Quando, depois de uma tempestade, a gente passa por um campo de trigo mourisco, nota que as plantas chamuscadas estão negras. Dir-se-ia que uma chama de fogo atravessou o trigal e os camponeses já sabem:
- Foi o raio.
Mas de onde veio esse raio?
Vou contar o que me contou o pardal; ele ouviu esta história de um velho salgueiro que morava perto de um campo de trigo mourisco, e que ainda lá está de pé. É um salso-chorão, enorme, venerável, mas rachou ao meio, e na fenda crescem agora musgo e relva e até um espinheiro; a árvore curvou-se para a frente, e os galhos descem até o chão - parecem longos cabelos verdes.
Em todos os campos dos arredores crescia o grão; não só o centeio e a cevada, mas também a aveia sim, e da melhor, daquela que, quando está madura, parece um bando de pequeninos canários pousados nas hastes frágeis. E os cereais erguiam-se, sorridentes. E quanto mais rica era a espiga, mais profundamente se inclinava, em piedosa humildade.
Mas havia também ali um campo de trigo mourisco, e esse campo ficava exatamente em frente do salgueiro velho. O trigo mourisco não se curvava, como os outros cereais mas erguia-se, teso, cheio de orgulho. E dizia:
- Sou tão rico como as outras espigas de cereal. Alem disso, tenho um porte mais bonito e minhas flores igualam em beleza as da macieira. É um prazer olhar para mim e para a minha família! Conheces gente mais bela que nós, velho chorão?
E o salgueiro acenava com a cabe;a, tal qual como se quisesse dizer?
- Sim, isso é verdade!
Mas o trigo mourisco ia crescendo em presuncão e menosprezava o salgueiro:
- Árvore decrépita! Está tão velha que a grama lhe vai trepando pelo corpo!
Um dia estalou medonha tempestade: toda as flores do campo fechavam as pétalas, ou inclinavam as cabecinhas, enquanto passava o tufão. Mas o trigo mourisco continuava esticado, teso, cheio de orgulho.
- Abaixa a cabeça como nós! - diziam as flores.
- Não vejo razão para isso - respondeu o trigo mourisco.
- Curva a cabeça como nós! - gritavam os outros cereais. - O tufão já vem descendo, vem voando...Ele tem asas que descem das nuvens até a terra, e te partirá em duas metades, sem te dar tempo de gritar por socorro!
- Pois sim...mas eu não hei de abaixar a cabeça!
- Fecha tuas flores e abaixa as folhas! - disse o salso velho. - Não olhes para cima, não olhes para o raio, quando a nuvem se fende! Nem os homens fazem semelhante coisa! Porque a luz do relâmpago a gente pode ver dentro do céu, mas o raio ofusca até a vista dos homens; que seria de nós então se ousássemos encará-lo - nós pobres plantas do campo, que valemos muito menos do que eles?
- Valemos menos?! - gritou o trigo mourisco - Pois digo-te que vou olhar mesmo para dentro do céu!
E olhou - tão cheio de orgulho e vanglória era o trigo mourisco! Mas foi como se o mundo inteiro tivesse incendiado!
Depois que se acalmou a tempestade, as flores e os cereais ergueram-se no ar puro e tranquilo, que a chuva refrescara. Mas o trigo mourisco estava todo chamuscado, da cor do carvão queimara-o o raio, e agora não era mais que erva morta no campo.
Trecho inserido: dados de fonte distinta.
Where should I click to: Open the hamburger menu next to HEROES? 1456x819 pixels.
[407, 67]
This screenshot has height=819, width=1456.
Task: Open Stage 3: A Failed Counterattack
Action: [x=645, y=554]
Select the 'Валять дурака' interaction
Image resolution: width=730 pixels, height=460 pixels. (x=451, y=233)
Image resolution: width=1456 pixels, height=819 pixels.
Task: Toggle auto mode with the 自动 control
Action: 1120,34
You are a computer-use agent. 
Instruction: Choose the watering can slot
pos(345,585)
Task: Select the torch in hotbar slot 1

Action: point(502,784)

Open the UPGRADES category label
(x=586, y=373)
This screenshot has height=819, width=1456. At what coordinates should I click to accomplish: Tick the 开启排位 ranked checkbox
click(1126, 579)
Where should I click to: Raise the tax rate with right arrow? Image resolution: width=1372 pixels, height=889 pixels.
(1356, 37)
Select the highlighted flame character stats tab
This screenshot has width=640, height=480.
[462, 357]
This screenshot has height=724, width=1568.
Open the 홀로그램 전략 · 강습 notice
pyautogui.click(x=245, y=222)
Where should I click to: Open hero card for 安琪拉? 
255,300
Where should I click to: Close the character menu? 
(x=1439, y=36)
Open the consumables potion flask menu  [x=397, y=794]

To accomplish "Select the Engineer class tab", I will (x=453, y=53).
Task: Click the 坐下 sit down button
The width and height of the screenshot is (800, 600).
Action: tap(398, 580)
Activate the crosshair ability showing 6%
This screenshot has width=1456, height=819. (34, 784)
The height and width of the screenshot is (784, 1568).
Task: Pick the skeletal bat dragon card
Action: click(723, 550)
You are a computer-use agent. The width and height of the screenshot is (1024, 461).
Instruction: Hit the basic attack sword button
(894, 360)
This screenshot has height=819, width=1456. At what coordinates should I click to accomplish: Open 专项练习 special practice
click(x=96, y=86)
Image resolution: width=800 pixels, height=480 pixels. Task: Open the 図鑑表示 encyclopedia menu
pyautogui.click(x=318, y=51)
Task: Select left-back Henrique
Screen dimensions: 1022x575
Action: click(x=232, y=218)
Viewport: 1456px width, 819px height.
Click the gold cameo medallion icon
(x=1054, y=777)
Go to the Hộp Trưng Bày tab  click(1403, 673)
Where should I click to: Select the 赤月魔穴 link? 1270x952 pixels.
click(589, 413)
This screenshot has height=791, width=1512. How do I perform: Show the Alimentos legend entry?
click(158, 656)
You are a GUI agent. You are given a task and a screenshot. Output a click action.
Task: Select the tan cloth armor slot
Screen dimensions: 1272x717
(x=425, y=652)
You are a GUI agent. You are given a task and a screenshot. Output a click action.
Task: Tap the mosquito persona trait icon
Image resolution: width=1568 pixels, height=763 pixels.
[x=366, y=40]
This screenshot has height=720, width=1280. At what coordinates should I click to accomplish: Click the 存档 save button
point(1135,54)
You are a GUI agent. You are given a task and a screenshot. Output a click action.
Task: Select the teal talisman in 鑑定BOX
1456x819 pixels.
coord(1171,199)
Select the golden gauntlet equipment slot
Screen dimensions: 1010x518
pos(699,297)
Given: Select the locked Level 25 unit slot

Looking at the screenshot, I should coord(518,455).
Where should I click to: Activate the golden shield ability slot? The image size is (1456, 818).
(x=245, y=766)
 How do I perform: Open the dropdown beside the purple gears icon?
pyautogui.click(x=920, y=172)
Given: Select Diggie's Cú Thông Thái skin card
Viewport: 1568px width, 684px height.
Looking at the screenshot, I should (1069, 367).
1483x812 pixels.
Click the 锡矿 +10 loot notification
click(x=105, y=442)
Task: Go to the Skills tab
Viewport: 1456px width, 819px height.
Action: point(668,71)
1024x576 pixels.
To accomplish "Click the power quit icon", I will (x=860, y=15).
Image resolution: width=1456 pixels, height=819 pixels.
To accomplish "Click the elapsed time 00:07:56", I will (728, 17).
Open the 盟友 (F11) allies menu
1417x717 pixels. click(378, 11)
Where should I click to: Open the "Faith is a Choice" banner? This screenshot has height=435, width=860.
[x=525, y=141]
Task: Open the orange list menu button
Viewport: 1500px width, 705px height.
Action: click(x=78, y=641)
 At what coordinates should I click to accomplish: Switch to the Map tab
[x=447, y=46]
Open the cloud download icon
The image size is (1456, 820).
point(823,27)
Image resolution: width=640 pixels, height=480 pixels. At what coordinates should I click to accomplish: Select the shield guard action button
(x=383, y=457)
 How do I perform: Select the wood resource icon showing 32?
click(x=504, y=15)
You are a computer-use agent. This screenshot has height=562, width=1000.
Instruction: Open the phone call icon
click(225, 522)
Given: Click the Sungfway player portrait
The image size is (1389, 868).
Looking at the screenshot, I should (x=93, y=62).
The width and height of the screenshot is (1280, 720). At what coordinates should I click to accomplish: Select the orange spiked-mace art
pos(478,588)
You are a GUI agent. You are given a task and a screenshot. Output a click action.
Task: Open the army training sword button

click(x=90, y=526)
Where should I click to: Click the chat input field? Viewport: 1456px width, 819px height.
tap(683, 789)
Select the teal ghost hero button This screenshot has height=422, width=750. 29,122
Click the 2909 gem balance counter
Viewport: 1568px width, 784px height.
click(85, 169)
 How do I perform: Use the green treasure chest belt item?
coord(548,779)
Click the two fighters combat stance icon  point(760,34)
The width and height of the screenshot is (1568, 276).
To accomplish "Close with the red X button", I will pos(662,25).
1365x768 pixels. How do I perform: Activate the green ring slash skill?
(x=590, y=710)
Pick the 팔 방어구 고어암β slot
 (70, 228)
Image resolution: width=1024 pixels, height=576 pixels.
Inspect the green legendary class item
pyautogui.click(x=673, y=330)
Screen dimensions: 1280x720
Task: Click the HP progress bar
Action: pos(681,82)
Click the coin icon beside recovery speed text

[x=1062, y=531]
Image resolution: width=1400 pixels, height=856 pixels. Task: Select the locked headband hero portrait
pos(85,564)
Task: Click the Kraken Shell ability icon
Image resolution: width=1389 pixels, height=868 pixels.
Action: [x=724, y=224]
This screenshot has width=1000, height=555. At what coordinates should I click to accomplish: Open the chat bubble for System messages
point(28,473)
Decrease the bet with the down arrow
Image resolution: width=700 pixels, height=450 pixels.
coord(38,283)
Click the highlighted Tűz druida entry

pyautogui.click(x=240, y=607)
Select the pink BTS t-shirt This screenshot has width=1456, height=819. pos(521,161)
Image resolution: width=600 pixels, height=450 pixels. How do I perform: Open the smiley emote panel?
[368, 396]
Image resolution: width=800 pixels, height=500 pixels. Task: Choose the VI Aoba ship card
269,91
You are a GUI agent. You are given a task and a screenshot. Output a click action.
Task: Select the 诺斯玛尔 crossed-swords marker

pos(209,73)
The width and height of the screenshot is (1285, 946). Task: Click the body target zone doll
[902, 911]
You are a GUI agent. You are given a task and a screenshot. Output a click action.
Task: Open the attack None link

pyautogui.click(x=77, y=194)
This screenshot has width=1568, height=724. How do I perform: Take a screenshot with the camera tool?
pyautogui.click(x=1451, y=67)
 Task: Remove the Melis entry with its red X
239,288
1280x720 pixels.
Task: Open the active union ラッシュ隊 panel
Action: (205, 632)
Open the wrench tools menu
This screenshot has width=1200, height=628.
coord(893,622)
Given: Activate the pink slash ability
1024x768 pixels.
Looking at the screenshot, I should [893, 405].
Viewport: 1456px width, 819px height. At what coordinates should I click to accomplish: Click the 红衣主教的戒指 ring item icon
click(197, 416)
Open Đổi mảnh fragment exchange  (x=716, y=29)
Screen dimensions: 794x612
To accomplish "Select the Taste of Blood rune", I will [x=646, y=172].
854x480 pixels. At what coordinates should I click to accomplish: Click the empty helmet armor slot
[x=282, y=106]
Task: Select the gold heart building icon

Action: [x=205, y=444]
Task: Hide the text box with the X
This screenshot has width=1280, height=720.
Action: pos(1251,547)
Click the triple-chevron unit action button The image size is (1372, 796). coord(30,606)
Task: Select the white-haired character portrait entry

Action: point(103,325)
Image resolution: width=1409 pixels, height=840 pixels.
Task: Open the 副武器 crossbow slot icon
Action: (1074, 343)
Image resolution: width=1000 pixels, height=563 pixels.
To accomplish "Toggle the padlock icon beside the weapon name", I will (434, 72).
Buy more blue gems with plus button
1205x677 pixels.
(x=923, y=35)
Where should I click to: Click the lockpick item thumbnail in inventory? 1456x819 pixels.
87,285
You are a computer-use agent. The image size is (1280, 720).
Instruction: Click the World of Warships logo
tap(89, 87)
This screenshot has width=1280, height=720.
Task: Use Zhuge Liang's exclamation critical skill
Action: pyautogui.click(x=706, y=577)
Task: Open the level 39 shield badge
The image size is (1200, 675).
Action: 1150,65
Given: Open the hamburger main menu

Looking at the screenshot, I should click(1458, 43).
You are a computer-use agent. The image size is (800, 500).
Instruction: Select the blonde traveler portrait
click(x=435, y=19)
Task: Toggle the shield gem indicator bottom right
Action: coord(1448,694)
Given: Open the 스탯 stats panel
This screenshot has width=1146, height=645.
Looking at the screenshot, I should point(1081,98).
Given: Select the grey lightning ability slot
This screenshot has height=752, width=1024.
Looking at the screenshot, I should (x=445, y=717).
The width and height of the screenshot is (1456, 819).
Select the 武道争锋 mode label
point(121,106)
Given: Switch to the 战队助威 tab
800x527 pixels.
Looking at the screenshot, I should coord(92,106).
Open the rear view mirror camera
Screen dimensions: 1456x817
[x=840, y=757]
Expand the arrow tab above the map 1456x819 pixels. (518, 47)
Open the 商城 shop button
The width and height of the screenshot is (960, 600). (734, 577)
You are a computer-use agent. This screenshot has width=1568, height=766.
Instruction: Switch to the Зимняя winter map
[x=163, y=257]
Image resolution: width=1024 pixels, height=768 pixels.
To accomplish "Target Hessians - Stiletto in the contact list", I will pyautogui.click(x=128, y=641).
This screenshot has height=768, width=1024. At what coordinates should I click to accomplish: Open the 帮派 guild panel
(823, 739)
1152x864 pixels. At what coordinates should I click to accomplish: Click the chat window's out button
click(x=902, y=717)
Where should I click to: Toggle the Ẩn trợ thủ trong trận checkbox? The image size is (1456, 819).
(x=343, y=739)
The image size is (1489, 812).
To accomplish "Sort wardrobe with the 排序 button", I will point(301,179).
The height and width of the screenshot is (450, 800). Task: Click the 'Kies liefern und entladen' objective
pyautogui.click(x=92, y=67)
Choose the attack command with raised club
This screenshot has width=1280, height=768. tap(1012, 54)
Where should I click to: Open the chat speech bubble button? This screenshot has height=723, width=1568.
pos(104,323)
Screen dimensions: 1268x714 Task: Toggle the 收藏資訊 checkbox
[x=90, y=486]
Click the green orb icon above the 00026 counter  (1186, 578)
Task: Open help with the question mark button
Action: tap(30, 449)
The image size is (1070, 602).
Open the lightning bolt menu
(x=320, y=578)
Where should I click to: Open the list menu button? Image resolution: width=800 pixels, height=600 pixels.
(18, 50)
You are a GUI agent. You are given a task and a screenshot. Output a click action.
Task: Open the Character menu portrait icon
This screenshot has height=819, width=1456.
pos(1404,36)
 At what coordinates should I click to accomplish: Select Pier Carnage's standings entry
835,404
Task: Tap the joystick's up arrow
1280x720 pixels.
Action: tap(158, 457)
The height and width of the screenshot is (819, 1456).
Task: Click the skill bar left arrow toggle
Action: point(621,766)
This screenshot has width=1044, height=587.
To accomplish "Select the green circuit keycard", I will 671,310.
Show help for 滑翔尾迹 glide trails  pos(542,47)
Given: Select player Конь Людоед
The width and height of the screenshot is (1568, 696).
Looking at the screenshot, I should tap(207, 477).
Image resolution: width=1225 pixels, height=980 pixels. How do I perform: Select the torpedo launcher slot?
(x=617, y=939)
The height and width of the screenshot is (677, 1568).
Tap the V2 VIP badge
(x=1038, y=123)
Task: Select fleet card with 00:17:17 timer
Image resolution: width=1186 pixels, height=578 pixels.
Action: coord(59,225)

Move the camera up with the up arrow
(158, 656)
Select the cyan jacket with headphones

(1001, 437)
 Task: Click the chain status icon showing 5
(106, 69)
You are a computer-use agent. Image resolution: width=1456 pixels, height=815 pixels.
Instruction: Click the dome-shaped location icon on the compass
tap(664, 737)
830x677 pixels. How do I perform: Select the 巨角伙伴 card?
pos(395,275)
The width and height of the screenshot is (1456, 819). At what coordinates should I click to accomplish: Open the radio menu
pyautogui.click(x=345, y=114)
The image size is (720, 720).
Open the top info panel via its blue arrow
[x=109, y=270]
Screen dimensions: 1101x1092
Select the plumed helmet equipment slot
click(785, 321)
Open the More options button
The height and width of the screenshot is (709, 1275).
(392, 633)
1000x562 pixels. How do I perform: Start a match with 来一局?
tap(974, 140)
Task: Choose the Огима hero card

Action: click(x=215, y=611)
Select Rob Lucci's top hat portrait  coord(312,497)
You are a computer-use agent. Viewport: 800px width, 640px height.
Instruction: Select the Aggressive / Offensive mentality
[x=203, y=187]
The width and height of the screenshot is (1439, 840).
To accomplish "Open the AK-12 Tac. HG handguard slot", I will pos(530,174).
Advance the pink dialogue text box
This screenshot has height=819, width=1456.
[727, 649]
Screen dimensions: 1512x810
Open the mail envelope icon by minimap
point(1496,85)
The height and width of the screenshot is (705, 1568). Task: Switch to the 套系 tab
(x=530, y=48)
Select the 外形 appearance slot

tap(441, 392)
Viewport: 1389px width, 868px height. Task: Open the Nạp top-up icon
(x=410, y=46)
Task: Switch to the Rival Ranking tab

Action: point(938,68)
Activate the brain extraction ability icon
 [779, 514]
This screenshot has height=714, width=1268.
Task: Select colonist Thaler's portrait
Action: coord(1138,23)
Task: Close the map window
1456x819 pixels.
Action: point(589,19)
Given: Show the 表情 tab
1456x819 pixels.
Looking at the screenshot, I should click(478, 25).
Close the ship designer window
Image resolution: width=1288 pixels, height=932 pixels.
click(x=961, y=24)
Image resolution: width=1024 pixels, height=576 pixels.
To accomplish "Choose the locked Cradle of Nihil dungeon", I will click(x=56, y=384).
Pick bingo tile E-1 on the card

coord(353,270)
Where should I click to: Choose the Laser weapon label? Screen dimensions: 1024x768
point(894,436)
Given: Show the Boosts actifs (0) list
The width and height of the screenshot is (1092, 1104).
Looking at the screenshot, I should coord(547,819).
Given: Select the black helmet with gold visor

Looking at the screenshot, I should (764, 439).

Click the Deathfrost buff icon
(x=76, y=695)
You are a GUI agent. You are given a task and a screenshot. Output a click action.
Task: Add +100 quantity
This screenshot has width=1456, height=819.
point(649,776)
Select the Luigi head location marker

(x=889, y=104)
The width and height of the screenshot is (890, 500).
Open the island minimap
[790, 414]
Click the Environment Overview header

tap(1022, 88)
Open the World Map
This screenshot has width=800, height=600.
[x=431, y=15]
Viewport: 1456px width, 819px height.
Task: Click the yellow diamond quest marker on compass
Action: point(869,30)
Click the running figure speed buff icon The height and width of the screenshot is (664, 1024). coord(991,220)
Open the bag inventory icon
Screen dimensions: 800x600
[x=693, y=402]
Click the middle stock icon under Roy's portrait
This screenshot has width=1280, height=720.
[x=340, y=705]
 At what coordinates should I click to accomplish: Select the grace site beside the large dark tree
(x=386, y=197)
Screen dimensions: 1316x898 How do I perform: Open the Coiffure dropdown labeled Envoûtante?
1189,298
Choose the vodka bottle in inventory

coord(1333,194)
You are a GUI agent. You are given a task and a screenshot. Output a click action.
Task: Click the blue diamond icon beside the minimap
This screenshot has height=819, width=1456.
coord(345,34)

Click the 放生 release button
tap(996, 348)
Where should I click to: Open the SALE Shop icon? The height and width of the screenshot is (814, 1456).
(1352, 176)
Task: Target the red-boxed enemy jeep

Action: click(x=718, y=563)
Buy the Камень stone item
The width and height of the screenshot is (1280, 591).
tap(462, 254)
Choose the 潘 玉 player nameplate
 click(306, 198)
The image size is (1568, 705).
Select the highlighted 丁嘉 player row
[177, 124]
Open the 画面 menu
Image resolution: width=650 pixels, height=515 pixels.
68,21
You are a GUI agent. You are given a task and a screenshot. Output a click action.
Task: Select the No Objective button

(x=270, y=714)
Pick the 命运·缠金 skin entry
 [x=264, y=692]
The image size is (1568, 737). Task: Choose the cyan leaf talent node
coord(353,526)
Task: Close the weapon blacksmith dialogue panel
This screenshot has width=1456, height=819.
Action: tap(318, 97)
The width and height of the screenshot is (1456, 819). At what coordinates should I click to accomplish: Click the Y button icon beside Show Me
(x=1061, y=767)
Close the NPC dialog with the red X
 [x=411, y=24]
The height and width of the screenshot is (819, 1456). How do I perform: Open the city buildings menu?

E o salgueiro velho agitava os galhos ao vento, e das folhas verdes caiam grande gotas d'água, como se árvore estivesse chorando.
E o pardal perguntou-lhe:
- Por que choras? Tudo aqui é tão lindo! Vê como brilha o sol; vê as nuvens que lá vão navegando no céu...Não sentes o perfume das flores e das folhas? Por que estás chorando, salgueiro?
E o chorão contou-lhe o que sucedera ao trigo mourisco: como ele fora orgulhoso e presumido. E falou-lhe da punição que recai sempre sobre semelhante pecado.
FIM
Campo de trigo Mourisco
Árvore Salgueiro
Plantação de aveia
Os contos que estou transcrevendo são de livros muito antigos que ganhei de meu querido pai. Quando percebi que eles estavam ficando velhos e amarelados, fiquei com medo de perdê-los. Resolvi então salvá-los para sempre, digitando letra por letra e me envolvendo em cada história. Obrigada pai e mãe, amo vocês! E um obrigada às novas tecnologias que me permitirão salvar meus livros e dar a outras pessoas a oportunidade de se emocionarem com Os Contos de Grimn e Andersen como eu me emocionei.